Como aún le correspondían varias pólizas de seguro de los Cardinals, a Drew le reconstruyeron los mejores especialistas. Más de una decena de cirujanos con más de 30 y 40 años de experiencia que se encontraron con operaciones que nunca habían tenido que hacer. Muchos improvisaron sobre la marcha cuando Drew entró a quirófano. Jamás habían visto algo igual y ninguno se explica aún cómo pudo sobrevivir. Ahora, Drew Robinson asiste a terapia varias veces a la semana. Consume antidepresivos sin pensar que es algo malo. Tiene muchas ganas de vivir, aunque en su familia siempre quedará la misma pregunta: “¿Y si lo vuelve a hacer?”. En su pesar está el no haberse dado cuenta nunca de por lo que estaba pasando Drew durante años. “No es vuestra culpa. Hice vida como un actor de manera sobresaliente durante toda mi vida”, dice Drew. Y si lo hizo tan bien, ¿qué asegura que no lo esté haciendo de nuevo?

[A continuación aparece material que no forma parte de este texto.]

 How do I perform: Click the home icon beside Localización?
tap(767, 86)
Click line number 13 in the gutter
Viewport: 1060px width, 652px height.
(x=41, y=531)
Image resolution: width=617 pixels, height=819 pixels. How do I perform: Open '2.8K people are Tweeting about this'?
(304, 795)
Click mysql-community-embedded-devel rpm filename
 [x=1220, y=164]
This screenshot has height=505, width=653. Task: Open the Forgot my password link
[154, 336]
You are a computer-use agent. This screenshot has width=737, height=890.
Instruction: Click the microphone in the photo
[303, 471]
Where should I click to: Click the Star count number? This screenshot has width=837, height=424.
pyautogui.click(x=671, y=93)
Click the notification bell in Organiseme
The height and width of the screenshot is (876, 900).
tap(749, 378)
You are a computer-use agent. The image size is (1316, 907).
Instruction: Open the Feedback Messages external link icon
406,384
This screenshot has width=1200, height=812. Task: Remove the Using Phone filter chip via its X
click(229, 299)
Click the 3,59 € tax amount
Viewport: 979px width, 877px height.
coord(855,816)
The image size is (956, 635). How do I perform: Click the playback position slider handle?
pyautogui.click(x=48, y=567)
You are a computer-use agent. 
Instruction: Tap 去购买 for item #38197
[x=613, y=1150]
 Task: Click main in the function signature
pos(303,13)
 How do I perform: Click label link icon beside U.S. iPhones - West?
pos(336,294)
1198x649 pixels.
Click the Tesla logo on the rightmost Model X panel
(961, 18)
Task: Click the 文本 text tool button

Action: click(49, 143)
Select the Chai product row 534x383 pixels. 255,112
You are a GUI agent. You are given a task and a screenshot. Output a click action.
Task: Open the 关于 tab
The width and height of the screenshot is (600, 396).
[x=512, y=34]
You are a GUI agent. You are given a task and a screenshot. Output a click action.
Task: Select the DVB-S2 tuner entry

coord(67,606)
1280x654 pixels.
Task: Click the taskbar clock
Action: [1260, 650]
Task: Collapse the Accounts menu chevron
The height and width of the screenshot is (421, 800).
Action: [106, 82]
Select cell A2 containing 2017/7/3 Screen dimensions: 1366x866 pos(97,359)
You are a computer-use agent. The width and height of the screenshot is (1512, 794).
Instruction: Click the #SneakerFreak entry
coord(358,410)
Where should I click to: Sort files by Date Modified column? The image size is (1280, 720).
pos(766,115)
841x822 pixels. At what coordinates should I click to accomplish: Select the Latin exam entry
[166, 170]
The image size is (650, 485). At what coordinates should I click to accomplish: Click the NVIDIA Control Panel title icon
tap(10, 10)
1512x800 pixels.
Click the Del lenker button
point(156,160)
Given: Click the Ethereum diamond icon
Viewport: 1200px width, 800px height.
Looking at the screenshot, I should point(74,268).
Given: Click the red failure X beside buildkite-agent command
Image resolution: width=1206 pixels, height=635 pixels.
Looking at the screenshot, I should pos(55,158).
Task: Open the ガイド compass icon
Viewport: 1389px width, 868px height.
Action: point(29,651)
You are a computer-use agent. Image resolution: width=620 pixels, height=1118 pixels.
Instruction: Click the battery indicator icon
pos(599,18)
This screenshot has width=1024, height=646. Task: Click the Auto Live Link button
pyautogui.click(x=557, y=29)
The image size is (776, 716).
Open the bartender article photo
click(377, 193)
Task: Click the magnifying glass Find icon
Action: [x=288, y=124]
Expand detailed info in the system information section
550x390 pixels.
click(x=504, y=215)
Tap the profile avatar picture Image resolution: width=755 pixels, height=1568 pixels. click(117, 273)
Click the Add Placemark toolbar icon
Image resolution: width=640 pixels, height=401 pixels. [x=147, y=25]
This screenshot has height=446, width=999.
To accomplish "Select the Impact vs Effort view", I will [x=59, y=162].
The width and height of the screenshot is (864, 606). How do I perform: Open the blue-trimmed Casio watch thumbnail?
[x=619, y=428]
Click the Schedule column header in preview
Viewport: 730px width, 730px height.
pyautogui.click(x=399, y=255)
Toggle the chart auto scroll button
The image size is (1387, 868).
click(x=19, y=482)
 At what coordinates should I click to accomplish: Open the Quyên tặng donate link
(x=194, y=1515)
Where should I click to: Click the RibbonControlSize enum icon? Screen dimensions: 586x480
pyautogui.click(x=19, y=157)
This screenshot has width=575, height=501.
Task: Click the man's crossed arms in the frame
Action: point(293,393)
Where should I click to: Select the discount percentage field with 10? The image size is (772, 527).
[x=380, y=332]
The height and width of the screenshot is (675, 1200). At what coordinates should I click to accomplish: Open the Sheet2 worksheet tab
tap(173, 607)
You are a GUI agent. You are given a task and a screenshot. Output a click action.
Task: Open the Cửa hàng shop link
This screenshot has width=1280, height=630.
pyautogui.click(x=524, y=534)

Por lo pronto, Drew se entrena a diario en el gimnasio. El 21 de octubre se dispuso a batear al aire libre por primera vez desde el accidente. Con un solo ojo, dejó atónitos a muchos ojeadores que allí estuvieron presentes. “Tiene una oportunidad”, o eso concluyeron algunos. El camino, eso sí, será largo. Porque Drew está bajo el paraguas de los Giants, donde en septiembre, el día Mundial de la Prevención del Suicidio, decidió dar un discurso a todo el roster. Y porque en noviembre, tras llevar varias semanas entrenando ya con un equipo que le ha hecho contrato para practicar con el equipo de las Ligas Menores, se saltó varias clases de terapia y varias prácticas para pensar, de manera pasiva y fugaz, otra vez en el suicidio. Solo fue momentáneo. Sabe que lo que le llevó a pulsar el teléfono de emergencias y no apretar el gatillo otra vez aquel día fue el amor por su familia y su novia. Esos que ahora tiene al lado, más que nunca. En su mente está volver a jugar en la MLB, aunque no sería el primer jugador en hacerlo con un solo ojo. En los Giants creen que puede tener posibilidades de hacerlo. Los médicos avalan que podría hacerlo con un solo ojo, pues para batear uno no necesita toda la visión de profundidad sino fijar un objeto. No será fácil, pero en la vida de Drew Robinson nunca nada lo fue.